INPUT DATA:
· · · · ·
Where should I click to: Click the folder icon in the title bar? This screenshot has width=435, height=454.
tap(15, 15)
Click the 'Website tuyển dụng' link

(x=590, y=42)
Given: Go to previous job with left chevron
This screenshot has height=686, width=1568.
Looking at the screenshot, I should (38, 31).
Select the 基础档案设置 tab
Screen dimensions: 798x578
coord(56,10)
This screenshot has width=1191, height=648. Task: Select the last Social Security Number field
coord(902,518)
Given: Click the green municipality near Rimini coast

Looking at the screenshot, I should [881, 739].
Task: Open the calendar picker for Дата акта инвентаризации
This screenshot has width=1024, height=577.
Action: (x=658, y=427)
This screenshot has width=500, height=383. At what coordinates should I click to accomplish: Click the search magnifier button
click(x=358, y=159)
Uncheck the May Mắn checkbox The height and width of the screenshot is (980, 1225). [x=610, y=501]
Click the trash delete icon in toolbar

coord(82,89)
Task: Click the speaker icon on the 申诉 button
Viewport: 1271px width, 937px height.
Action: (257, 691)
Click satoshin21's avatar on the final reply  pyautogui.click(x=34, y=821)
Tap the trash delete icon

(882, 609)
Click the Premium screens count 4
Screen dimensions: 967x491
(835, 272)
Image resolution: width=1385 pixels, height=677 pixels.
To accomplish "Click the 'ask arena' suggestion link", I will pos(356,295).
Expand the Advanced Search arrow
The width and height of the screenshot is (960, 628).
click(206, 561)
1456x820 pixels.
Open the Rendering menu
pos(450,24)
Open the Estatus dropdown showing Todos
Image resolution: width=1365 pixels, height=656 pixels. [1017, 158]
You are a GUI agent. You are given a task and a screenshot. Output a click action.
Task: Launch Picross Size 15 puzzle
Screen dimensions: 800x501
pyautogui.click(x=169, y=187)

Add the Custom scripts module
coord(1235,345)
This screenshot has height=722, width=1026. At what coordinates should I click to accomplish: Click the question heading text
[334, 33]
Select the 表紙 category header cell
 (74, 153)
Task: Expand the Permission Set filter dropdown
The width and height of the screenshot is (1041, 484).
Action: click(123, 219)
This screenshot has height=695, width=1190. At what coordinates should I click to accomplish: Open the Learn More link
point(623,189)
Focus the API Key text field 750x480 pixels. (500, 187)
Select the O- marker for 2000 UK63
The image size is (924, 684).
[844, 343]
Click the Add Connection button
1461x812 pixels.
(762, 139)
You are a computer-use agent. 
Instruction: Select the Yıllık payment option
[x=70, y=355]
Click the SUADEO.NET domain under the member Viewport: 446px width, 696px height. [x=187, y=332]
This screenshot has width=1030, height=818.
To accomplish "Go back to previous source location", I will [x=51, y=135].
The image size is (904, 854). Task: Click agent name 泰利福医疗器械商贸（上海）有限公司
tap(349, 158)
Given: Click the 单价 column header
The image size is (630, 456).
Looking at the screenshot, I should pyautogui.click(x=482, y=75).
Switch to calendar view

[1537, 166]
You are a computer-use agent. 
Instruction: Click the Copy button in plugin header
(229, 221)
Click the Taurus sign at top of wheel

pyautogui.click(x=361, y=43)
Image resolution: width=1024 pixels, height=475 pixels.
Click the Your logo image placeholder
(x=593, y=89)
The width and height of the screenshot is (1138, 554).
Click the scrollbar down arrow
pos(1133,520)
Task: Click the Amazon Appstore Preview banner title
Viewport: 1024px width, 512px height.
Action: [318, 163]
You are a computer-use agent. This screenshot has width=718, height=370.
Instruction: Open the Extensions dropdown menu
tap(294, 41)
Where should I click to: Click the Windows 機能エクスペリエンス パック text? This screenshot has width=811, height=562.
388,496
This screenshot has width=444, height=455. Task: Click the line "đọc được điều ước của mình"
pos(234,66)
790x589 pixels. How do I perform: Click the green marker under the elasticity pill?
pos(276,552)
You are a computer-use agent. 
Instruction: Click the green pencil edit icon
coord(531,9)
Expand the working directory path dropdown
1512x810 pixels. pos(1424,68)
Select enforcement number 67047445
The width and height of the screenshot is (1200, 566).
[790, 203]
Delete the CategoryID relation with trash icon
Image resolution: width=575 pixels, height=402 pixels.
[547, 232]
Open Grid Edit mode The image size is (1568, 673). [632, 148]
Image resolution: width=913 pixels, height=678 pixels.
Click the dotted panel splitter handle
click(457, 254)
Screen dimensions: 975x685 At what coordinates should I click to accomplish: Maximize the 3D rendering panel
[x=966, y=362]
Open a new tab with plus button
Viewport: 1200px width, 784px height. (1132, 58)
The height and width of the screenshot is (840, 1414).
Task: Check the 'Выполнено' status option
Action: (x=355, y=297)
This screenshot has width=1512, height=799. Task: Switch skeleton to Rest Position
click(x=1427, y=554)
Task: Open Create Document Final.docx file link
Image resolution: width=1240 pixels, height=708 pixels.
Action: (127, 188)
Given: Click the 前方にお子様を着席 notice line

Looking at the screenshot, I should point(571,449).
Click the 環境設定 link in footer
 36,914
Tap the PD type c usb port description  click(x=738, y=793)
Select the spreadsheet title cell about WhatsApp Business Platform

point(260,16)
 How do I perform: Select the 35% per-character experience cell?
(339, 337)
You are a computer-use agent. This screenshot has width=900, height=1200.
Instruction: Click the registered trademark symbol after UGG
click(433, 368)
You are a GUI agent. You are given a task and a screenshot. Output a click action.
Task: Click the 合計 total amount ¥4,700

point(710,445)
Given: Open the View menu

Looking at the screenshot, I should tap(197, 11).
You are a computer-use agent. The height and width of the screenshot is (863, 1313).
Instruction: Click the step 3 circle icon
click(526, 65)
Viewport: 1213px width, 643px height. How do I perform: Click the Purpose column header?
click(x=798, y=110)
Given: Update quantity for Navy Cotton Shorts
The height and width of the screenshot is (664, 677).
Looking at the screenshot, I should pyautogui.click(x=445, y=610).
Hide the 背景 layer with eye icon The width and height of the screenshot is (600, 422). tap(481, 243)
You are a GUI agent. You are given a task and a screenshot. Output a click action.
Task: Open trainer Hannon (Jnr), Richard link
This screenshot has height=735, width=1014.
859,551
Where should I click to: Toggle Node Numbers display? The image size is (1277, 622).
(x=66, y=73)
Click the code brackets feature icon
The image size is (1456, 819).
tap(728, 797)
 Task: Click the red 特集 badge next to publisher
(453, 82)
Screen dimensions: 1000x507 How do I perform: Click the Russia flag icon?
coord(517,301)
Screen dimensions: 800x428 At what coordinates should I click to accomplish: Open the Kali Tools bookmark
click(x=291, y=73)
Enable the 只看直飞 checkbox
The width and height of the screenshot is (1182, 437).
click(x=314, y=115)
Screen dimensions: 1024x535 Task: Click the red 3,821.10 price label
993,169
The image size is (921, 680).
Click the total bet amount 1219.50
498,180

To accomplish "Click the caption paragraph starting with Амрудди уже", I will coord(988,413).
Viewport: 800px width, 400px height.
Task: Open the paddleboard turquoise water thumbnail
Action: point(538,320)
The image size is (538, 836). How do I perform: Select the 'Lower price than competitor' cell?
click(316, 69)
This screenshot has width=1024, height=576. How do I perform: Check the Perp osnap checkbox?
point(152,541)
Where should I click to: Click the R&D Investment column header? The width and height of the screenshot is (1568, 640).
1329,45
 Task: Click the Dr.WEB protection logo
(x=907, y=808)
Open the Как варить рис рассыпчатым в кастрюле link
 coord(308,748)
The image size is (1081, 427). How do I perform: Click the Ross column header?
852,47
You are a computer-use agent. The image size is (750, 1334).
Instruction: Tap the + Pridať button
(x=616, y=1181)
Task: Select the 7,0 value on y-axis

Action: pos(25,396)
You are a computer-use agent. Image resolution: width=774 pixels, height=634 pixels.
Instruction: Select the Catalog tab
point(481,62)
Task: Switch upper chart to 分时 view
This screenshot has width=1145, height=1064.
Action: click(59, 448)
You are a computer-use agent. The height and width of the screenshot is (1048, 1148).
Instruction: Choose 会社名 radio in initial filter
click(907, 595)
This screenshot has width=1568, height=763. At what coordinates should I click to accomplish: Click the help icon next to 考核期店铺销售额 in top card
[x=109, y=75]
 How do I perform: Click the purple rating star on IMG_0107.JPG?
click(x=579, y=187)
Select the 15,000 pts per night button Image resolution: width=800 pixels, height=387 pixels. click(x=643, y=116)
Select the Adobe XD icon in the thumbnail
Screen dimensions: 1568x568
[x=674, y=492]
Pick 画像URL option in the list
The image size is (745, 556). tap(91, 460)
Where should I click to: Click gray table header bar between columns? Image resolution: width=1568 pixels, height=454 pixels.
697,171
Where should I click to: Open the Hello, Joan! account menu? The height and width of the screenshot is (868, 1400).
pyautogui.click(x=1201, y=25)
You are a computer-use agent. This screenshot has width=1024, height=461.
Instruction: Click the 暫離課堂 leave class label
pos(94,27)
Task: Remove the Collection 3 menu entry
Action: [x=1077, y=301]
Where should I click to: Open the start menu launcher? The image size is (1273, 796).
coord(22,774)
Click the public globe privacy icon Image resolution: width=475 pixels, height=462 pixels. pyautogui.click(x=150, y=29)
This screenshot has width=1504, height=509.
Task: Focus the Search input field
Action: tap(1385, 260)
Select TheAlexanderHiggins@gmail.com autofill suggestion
· · · · ·
WHAT TO WORK ON: In the listing above, find the line holding "Instruction: Tap the + Pridať button" and the line holding "has width=1024, height=461.", then output those two lines and every line between them exactly.

ANSWER BOX:
Instruction: Tap the + Pridať button
(x=616, y=1181)
Task: Select the 7,0 value on y-axis

Action: pos(25,396)
You are a computer-use agent. Image resolution: width=774 pixels, height=634 pixels.
Instruction: Select the Catalog tab
point(481,62)
Task: Switch upper chart to 分时 view
This screenshot has width=1145, height=1064.
Action: click(59, 448)
You are a computer-use agent. The height and width of the screenshot is (1048, 1148).
Instruction: Choose 会社名 radio in initial filter
click(907, 595)
This screenshot has width=1568, height=763. At what coordinates should I click to accomplish: Click the help icon next to 考核期店铺销售额 in top card
[x=109, y=75]
 How do I perform: Click the purple rating star on IMG_0107.JPG?
click(x=579, y=187)
Select the 15,000 pts per night button Image resolution: width=800 pixels, height=387 pixels. click(x=643, y=116)
Select the Adobe XD icon in the thumbnail
Screen dimensions: 1568x568
[x=674, y=492]
Pick 画像URL option in the list
The image size is (745, 556). tap(91, 460)
Where should I click to: Click gray table header bar between columns? Image resolution: width=1568 pixels, height=454 pixels.
697,171
Where should I click to: Open the Hello, Joan! account menu? The height and width of the screenshot is (868, 1400).
pyautogui.click(x=1201, y=25)
You are a computer-use agent. This screenshot has width=1024, height=461.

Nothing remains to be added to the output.